Could you reproduce the lines below from the one with "Given: Click the" through the one with "Given: Click Donald"? Keep both ends and add nothing.

Start of Block

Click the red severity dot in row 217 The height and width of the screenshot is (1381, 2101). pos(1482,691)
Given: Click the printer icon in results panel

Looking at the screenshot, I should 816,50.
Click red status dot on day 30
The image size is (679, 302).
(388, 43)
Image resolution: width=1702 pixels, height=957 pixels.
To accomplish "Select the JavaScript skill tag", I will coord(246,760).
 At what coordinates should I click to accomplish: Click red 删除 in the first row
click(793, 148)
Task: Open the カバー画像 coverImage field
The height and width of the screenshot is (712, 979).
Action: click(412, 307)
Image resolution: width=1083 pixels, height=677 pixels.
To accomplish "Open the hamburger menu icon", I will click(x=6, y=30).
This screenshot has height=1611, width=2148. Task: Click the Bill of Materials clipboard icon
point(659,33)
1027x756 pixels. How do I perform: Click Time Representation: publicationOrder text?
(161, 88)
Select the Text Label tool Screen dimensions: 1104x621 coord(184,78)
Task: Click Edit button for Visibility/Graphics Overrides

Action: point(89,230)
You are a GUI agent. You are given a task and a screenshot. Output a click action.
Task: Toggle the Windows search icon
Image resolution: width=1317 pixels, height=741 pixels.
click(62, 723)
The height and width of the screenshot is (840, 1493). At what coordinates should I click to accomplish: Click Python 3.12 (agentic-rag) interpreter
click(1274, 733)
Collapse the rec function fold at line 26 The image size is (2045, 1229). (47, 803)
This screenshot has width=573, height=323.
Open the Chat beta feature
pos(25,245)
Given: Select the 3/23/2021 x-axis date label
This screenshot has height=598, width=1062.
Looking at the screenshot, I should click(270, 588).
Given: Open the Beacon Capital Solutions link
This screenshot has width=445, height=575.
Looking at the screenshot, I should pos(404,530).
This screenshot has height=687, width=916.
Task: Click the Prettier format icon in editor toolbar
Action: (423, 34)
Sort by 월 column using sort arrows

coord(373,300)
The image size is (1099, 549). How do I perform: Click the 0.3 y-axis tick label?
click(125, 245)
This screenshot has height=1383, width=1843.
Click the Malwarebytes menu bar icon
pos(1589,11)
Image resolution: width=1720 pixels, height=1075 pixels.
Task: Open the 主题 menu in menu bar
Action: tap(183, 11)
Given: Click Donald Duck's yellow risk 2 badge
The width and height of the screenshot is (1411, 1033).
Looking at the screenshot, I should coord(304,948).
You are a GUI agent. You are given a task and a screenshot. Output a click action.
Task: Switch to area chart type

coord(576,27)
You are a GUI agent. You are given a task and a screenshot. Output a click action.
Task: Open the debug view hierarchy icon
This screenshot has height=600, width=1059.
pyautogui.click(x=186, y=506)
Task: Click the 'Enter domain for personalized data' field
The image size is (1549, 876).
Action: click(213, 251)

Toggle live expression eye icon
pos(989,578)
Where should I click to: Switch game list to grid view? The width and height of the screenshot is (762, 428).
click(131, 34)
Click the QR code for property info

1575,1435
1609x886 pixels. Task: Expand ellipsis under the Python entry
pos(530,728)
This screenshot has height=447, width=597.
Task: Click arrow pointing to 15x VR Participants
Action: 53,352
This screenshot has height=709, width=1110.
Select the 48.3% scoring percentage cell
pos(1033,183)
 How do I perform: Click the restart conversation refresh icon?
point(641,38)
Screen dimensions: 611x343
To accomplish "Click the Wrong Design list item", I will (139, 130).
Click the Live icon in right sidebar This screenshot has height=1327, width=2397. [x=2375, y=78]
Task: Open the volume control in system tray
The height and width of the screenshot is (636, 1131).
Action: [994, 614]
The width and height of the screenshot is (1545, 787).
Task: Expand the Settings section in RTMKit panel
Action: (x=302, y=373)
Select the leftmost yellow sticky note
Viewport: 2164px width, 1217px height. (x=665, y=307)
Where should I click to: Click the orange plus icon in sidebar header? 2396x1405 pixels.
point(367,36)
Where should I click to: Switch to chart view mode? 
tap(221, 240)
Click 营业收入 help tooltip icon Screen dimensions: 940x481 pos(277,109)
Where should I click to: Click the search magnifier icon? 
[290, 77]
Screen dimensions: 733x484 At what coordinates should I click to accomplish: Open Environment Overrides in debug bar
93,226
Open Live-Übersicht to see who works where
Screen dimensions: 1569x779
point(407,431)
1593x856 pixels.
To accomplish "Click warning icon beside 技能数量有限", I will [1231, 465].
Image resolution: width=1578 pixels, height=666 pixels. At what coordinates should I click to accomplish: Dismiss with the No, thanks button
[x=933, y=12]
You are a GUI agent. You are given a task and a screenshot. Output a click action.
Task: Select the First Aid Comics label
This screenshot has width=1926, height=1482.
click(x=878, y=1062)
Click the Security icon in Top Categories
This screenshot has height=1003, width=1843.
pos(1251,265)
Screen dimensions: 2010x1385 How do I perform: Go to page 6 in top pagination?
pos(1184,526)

End of Block

▸ SOLUTION FOR THIS EXERCISE:
Given: Click the printer icon in results panel

Looking at the screenshot, I should 816,50.
Click red status dot on day 30
The image size is (679, 302).
(388, 43)
Image resolution: width=1702 pixels, height=957 pixels.
To accomplish "Select the JavaScript skill tag", I will coord(246,760).
 At what coordinates should I click to accomplish: Click red 删除 in the first row
click(793, 148)
Task: Open the カバー画像 coverImage field
The height and width of the screenshot is (712, 979).
Action: click(412, 307)
Image resolution: width=1083 pixels, height=677 pixels.
To accomplish "Open the hamburger menu icon", I will click(x=6, y=30).
This screenshot has height=1611, width=2148. Task: Click the Bill of Materials clipboard icon
point(659,33)
1027x756 pixels. How do I perform: Click Time Representation: publicationOrder text?
(161, 88)
Select the Text Label tool Screen dimensions: 1104x621 coord(184,78)
Task: Click Edit button for Visibility/Graphics Overrides

Action: point(89,230)
You are a GUI agent. You are given a task and a screenshot. Output a click action.
Task: Toggle the Windows search icon
Image resolution: width=1317 pixels, height=741 pixels.
click(62, 723)
The height and width of the screenshot is (840, 1493). At what coordinates should I click to accomplish: Click Python 3.12 (agentic-rag) interpreter
click(1274, 733)
Collapse the rec function fold at line 26 The image size is (2045, 1229). (47, 803)
This screenshot has width=573, height=323.
Open the Chat beta feature
pos(25,245)
Given: Select the 3/23/2021 x-axis date label
This screenshot has height=598, width=1062.
Looking at the screenshot, I should click(270, 588).
Given: Open the Beacon Capital Solutions link
This screenshot has width=445, height=575.
Looking at the screenshot, I should pos(404,530).
This screenshot has height=687, width=916.
Task: Click the Prettier format icon in editor toolbar
Action: (423, 34)
Sort by 월 column using sort arrows

coord(373,300)
The image size is (1099, 549). How do I perform: Click the 0.3 y-axis tick label?
click(125, 245)
This screenshot has height=1383, width=1843.
Click the Malwarebytes menu bar icon
pos(1589,11)
Image resolution: width=1720 pixels, height=1075 pixels.
Task: Open the 主题 menu in menu bar
Action: tap(183, 11)
Given: Click Donald Duck's yellow risk 2 badge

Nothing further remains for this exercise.